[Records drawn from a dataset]
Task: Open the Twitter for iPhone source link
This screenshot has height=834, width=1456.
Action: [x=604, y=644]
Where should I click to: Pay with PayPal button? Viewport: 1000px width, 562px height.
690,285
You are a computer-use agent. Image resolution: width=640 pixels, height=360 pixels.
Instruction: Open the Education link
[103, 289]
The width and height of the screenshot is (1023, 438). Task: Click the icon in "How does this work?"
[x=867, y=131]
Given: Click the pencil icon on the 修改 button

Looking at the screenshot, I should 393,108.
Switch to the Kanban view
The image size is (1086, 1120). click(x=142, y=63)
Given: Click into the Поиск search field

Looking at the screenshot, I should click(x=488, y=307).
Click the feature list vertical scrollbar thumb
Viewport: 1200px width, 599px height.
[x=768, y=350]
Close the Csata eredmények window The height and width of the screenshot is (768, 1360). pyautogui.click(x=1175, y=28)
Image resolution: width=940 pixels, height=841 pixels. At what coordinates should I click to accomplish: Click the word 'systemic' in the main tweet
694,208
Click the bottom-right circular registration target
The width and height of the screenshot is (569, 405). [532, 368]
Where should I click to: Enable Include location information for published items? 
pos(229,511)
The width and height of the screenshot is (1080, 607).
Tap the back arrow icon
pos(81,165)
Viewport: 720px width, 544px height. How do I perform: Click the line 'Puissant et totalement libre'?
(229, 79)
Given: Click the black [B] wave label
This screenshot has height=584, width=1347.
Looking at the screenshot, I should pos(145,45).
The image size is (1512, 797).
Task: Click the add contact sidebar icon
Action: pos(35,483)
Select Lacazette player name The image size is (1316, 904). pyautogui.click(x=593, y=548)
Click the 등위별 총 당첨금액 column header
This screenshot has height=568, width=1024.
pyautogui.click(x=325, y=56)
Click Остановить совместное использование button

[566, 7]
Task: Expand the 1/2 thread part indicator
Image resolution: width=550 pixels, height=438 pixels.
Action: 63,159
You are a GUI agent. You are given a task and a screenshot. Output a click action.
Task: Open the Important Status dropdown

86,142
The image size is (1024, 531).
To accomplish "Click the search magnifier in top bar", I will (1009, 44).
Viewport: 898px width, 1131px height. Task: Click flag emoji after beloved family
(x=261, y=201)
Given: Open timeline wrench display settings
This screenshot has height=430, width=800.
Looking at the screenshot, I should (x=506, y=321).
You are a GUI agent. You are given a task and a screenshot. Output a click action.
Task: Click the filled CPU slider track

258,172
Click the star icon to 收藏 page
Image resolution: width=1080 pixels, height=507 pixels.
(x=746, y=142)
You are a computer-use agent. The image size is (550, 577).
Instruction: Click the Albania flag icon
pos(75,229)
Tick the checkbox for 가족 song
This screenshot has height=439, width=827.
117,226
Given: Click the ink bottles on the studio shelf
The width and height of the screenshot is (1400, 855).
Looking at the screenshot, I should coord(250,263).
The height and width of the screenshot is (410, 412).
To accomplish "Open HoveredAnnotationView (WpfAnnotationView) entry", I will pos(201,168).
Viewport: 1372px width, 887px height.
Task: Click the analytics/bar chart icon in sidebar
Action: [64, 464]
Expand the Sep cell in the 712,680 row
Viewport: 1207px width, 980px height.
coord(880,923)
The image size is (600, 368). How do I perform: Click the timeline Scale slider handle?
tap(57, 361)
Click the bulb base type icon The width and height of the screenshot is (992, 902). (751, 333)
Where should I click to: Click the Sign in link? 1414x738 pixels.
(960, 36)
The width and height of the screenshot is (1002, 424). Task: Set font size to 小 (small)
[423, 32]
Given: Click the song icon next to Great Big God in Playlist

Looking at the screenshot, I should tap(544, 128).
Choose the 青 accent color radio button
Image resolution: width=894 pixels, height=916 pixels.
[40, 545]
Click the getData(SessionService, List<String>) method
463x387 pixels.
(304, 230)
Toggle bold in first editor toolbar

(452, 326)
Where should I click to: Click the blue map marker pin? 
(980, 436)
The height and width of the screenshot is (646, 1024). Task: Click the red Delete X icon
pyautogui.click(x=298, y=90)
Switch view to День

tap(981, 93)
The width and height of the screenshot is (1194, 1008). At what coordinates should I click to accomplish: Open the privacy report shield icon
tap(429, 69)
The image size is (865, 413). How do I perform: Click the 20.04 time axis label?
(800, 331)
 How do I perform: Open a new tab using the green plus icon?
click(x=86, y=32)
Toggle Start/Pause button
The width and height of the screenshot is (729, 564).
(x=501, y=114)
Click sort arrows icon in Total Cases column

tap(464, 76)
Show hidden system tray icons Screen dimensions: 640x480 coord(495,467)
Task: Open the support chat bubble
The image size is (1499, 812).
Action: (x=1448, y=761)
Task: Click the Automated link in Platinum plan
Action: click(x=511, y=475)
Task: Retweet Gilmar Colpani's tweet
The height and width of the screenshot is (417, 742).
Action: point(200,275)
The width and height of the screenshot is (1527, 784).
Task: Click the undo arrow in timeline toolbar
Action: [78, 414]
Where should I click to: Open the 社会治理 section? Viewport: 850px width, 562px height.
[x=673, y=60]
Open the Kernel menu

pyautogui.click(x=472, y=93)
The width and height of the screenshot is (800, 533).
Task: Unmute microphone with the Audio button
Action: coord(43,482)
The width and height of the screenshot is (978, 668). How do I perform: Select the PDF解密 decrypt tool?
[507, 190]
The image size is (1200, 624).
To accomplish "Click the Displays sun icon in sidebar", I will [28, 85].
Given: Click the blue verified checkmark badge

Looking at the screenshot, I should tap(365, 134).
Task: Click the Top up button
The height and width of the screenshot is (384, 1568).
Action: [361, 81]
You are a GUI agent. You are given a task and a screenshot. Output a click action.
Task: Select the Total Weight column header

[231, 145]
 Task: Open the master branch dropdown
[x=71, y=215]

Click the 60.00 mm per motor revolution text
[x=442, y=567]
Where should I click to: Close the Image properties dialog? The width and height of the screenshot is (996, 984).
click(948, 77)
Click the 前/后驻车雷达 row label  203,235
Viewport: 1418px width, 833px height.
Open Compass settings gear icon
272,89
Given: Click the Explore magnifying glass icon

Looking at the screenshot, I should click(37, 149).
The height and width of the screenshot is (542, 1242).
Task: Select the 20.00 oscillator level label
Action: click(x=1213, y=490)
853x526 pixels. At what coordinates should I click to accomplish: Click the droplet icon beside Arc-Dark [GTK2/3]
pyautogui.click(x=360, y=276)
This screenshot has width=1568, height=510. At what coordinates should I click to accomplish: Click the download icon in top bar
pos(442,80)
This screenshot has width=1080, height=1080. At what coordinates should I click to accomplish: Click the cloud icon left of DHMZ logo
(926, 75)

• **What you will do**
All that is needed is the exact run of lines above from the line containing "Given: Click the ink" through the line containing "The height and width of the screenshot is (410, 412).", both of them included.

• **Answer section**
Given: Click the ink bottles on the studio shelf
The width and height of the screenshot is (1400, 855).
Looking at the screenshot, I should coord(250,263).
The height and width of the screenshot is (410, 412).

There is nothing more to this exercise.